Harry Potter and the Order of the Phoenix it’s not, but the late January release of The Master List created as great a stir in Illinois political circles as news that J.K. Rowlings’ fifth book about the boy wizard is coming in June.

The Master List, of course, is the 555-page scorecard Scott Fawell kept of the favors he dispensed as George Ryan’s chief of staff during the former governor’s two terms as secretary of state. So keen was interest in the document — made public at Fawell’s trial on charges of political corruption — that federal prosecutors had to enlist printing companies in Chicago and Springfield to meet the demand, at $13.50 a copy.

The list includes some 10,000 names, among them a Who’s Who of politicians and public officials, plus assorted business and labor leaders, sports figures — even some reporters — whom Fawell dutifully recorded as beneficiaries of the secretary of state’s largesse, ranging from jobs and contracts to low digit license plates.

The list, prosecutors said, reflected Fawell’s view of the secretary of state’s office as a campaign tool for Ryan’s political ambitions and of state workers and resources as means to that end. Some of those on the list readily admitted going to bat for a friend, relative or political supporter, while others said they didn’t ask for anything and don’t know why their names appeared.

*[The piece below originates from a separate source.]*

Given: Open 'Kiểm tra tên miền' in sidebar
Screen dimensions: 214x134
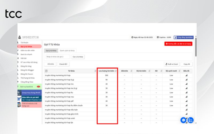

Apparently, Fawell kept tabs on virtually every contact made with the secretary of state’s office as a potential quo for which a quid — a legislative vote, a campaign contribution, a favorably nuanced story — might be gained later. After all, that’s how the game’s been played in Illinois forever, right? Indeed, disclosure of The Master List merely confirmed what many Illinoisans assumed has been the case all along — clout counts in the back-scratching, log-rolling milieu in which government and politics are intertwined in Illinois.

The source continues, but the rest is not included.